### What the exercise asks
Find the line containing "This screenshot has height=596, width=660." in the records below. Copy exactly that line and each one after it, ending at the line containing "Toggle Enable Verbose", and nothing more.

### Source data
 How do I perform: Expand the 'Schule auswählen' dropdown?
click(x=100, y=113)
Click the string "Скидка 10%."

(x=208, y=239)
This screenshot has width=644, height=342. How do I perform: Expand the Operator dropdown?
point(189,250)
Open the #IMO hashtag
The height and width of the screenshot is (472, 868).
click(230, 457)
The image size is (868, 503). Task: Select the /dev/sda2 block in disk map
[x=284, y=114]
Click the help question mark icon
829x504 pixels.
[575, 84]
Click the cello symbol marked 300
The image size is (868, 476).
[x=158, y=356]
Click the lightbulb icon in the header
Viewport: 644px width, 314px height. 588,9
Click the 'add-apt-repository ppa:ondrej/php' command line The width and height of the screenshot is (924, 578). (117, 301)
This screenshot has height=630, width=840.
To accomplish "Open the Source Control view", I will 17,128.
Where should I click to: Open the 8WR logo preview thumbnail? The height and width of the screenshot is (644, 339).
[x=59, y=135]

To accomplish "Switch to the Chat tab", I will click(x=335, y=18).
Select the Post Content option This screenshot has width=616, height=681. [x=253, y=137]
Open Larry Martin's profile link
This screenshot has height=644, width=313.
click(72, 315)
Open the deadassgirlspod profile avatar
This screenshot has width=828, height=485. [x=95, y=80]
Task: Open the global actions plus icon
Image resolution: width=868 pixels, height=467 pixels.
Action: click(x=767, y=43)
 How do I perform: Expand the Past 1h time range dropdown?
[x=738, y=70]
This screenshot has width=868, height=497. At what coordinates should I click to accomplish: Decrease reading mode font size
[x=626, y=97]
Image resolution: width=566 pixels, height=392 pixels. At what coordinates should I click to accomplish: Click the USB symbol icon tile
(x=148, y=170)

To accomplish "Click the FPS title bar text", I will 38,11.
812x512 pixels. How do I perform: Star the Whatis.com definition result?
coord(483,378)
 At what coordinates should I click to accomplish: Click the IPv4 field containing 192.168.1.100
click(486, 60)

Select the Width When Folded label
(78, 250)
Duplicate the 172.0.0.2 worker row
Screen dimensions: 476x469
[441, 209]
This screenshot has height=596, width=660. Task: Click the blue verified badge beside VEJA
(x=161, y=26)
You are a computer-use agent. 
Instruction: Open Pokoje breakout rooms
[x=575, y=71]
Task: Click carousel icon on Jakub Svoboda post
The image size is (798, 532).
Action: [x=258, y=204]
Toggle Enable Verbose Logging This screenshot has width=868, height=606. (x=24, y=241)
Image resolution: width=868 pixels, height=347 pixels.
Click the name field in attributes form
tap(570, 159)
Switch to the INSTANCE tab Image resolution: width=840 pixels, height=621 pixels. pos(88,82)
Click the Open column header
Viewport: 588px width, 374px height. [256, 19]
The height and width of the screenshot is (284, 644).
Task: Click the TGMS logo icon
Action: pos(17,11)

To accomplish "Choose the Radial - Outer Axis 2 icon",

### Solution to this problem
This screenshot has height=596, width=660. Task: Click the blue verified badge beside VEJA
(x=161, y=26)
You are a computer-use agent. 
Instruction: Open Pokoje breakout rooms
[x=575, y=71]
Task: Click carousel icon on Jakub Svoboda post
The image size is (798, 532).
Action: [x=258, y=204]
Toggle Enable Verbose Logging This screenshot has width=868, height=606. (x=24, y=241)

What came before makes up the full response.